SPRINGFIELD, Ore. — It’s 7:30 on a Thursday morning in Springfield. The lobby and emergency room at the McKenzie-Willamette Medical Center are deserted, all except for room 16–the designated ‘safe room’ where the drunk and the high can come down slowly.
This morning’s occupant is a 72-year-old man intoxicated, depressed and exhausted. He has almost surely been here before.
“A lot of times we will see people come in, sometimes weekly, daily, with the same problems. And they’re actually their life’s getting worse and worse. It’s hard to watch them deteriorate,” said Mick Kerrigan, Director of Emergency Services and McKenzie-Willamette Medical Center.
Kerrigan has been on the battle lines of substance abuse for 35 years. As the emergency room manager, the registered nurse has seen thousands of people just like the man in room 16. In fact, elderly patients are one of the fastest-growing populations of those with substance abuse problems. Many of them are addicted to pain medications.
“But we also see people who come in who have been addicted for years, and they’re only 12, 13 years old,” Kerrigan said.
Kerrigan says in the old days their motto was simply ‘Treat and Street,’ patching people up and sending them on their way. That approach didn’t work very well, Kerrigan said, “because we’re just perpetuating the disease.”
So now the motto is “Treat and Rehabilitate.” It doesn’t rhyme, but it does work. The key is making sure that patients get the social services they need to stop the revolving door.
For his efforts on the front lines, on Wednesday Kerrigan will receive a community service award from Serenity Lane, one of Eugene’s leading treatment centers. At its annual foundation breakfast, Serenity Lane will recognize six professionals across the area who contribute to the treatment of alcohol and drug addiction.

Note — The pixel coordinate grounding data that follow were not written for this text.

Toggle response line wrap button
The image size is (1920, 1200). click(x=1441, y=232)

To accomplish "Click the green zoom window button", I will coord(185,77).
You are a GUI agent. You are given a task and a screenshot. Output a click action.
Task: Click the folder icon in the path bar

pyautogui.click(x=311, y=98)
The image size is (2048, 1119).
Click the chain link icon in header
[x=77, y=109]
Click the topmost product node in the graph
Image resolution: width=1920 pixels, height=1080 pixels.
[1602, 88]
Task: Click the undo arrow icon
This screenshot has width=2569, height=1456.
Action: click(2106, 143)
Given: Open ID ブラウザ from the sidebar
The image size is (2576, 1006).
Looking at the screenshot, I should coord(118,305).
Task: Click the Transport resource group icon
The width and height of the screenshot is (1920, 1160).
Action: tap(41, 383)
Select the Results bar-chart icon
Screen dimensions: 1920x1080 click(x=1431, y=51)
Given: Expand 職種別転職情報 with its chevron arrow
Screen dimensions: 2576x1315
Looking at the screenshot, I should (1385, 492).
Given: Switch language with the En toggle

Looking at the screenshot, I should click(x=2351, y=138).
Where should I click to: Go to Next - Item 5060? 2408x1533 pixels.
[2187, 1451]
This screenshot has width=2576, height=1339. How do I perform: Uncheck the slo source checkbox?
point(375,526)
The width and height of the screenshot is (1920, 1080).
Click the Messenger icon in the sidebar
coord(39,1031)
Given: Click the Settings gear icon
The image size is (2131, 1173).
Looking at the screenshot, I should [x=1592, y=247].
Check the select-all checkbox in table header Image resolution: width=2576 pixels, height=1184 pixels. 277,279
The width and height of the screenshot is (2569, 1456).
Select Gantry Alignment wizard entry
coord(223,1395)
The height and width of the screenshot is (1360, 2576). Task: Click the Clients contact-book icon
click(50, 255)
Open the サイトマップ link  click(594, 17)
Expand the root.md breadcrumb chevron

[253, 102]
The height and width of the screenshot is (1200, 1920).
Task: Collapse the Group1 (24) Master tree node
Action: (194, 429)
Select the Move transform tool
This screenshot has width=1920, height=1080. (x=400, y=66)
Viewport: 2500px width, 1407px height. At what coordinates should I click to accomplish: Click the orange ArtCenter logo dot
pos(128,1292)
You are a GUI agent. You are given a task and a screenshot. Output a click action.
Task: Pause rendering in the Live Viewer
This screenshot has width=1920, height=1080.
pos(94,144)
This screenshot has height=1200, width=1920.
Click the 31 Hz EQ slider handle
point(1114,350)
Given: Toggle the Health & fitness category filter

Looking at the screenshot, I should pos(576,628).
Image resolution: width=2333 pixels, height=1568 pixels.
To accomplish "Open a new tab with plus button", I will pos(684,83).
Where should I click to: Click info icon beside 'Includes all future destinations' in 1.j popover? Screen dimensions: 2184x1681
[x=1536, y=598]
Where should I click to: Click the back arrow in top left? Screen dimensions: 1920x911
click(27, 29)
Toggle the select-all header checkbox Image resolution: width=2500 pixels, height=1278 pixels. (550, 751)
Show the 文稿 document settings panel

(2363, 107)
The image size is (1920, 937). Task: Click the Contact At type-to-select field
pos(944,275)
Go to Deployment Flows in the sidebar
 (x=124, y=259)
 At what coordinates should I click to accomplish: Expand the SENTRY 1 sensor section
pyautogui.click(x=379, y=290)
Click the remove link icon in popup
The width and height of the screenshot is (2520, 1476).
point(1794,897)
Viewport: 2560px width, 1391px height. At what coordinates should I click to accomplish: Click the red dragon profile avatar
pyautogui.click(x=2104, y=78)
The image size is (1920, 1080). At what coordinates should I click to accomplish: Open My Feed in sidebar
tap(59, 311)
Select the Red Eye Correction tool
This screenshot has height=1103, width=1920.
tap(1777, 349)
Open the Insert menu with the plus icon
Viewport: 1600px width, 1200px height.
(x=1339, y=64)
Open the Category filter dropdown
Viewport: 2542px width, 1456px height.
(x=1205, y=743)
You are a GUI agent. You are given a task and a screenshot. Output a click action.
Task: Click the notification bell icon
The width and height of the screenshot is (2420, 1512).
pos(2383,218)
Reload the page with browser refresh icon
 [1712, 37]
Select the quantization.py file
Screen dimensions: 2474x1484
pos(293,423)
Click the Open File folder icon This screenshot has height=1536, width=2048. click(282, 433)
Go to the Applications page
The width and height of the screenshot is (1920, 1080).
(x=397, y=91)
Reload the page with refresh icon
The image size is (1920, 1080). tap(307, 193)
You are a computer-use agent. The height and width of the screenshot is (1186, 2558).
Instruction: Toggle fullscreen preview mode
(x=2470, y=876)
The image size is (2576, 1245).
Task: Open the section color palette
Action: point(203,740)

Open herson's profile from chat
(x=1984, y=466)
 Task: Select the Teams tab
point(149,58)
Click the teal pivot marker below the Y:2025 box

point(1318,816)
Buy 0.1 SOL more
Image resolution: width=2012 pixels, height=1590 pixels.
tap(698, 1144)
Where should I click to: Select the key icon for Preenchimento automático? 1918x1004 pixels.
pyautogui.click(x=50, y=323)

“(It’s) to identify people who are important in the addiction field that are helping people and not getting the recognition they should get,” said Dr. Ronald Schwerzler, Medical Director at Serenity Lane.
Dr. Schwerzler says people like Kerrigan play a crucial role in addiction medicine. He wishes there were more cooperation between treatment centers and other health organizations.
“I think all private and nonprofit and every health plan should get together and try to treat the addict as best we can,” Dr. Schwerzler said.
Schwerzler, who himself has been in recovery for 17 years, says addiction has always been with us, but the drugs are shifting and the patients are getting younger.
“What I’ve seen now is heroin addiction has entered our teens and our twenties in this state. When I came here I would have nobody in residential that was addicted to heroin. Now I have about 20,” Schwerzler said.
Back in the ER, the man in room 16 is almost ready to leave. The staff will try to find him a bed in a treatment center, but only if his insurance will pay. No matter what, the room will not stay empty long.